Amerikalıların sıkıntısı: Sukhoi Orta Doğu pazarını ele geçirebilecek mi?

7
Yepyeni çok rollü Su-85SM, Irkutsk Havacılık Fabrikasının 30. yıl dönümü kutlamaları sırasında tanıtıldı, amaçlanan Belarus Hava Kuvvetleri için Sukhoi ailesinin Rus savaş araçlarının ihracatına yönelik olası yönler konusunu bir kez daha gündeme getirdi. Mevcut ordunun devam eden yeniden formatlanmasıyla bağlantılı olarak burada özellikle ilginç seçenekler ortaya çıkabilir.siyasi ittifaklar ve blokların yanı sıra dünyanın çeşitli bölgelerinde durumun kritik bir şekilde ağırlaşması.





Ve bunlardan bazıları şimdilik sadece varsayımsal olsa da, en azından Rus askeri-sanayi kompleksinin havacılık endüstrisi için potansiyel olarak ümit verici yönleri daha net görebilmek için bunları dikkate almaya değer.

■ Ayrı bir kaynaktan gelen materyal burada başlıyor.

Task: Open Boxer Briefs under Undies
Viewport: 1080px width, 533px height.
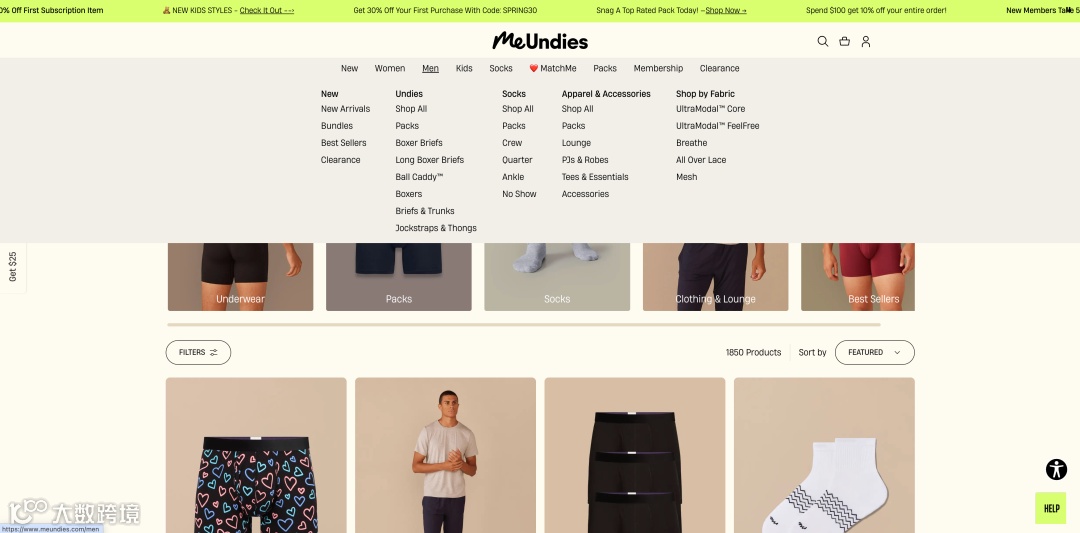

Ankara – beklentiler belirsiz


Su-4 nesil 35++ savaş uçaklarının Türkiye'ye olası teslimatı konusu son zamanlarda oldukça aktif bir şekilde tartışılıyor. Doğru, her şeyden önce Türk medyası. Bazılarının raporlarına inanıyorsanız, o zaman yerel Savunma Bakanlığı'nda askeri teçhizatın ediniminden sorumlu kişiler ekipman, böyle bir teklifle zaten departmanın liderliğine başvurdum. Şimdi bu konu dikkatle inceleniyor ve bu fikir onaylanırsa Ankara, Moskova ile ilgili müzakerelere başlayacak. Bu bağlamda, Rostec şirketinin başkanı Sergei Chemezov'un bu yılın temmuz ayında Rusya'nın bu konuyu "üzerinden geçirmeye" kesinlikle karşı olmadığını belirttiğini hatırlamakta fayda var. Bu pozisyon, Ankara ile planlanan askeri-teknik işbirliği alanları hakkında konuşan ve aralarında “savaş uçağı alanı” olarak adlandırılan Rosoboronexport başkanı Alexander Mikheev tarafından temel olarak doğrulandı. Hiç şüphe yok ki, eğer Türk tarafı Sukhoi'yi satın almak konusunda gerçekten istekliyse, bu Rusya'nın işi olmayacaktır. Ancak bu durumda erken coşkuya kapılmamalısınız. Olası tüm artıları ve eksileri ölçülü bir şekilde tartmak daha iyidir.

Rus savaş uçaklarına geçişin ancak ve yalnızca Türkiye'nin ABD ve NATO ile olan ittifakını nihayet ve geri dönülmez bir şekilde bozmaya gerçekten karar vermesi durumunda mümkün olacağını açıkça anlamak gerekiyor. Ankara'nın Rus S-400 hava savunma sistemlerini satın alması bu yönde atılan ilk adım ve büyük bir sıçrama oldu. Ancak, bu kararın büyük ölçüde zorunlu olduğu dikkate alınmalıdır - Türkiye'nin cephaneliğinde gerçekten ciddi bir hava savunma sistemi yoktu ve bunları kendi başına yaratma veya Batılı müttefiklerden alma konusunda gerçek bir umut yoktu. ABD ve onun “Yurtseverleri” adeta Ankara'nın “kanını içti”, onu burnundan tuttu ve hatta aşağıladı. Doğu'da bu unutulmadı. Ve özellikleri açısından “Zaferlerimizin” aslında dünyada hiçbir benzeri yok, burada tartışılacak bir şey yok. Ancak Türk Hava Kuvvetleri'nin savaş uçaklarında durum tamamen farklıdır. Türkler F-35 programından tek başına çıkmadılar, adeta oradan atıldılar, itildiler. Ancak görünen o ki Ankara bu savaşçıları kabul etme umudunu yitirmiyor. Aslına bakılırsa, satın almak için zaten yatırdığı miktarları hesaba katarsak, başka bir şey beklemek aptallık olur...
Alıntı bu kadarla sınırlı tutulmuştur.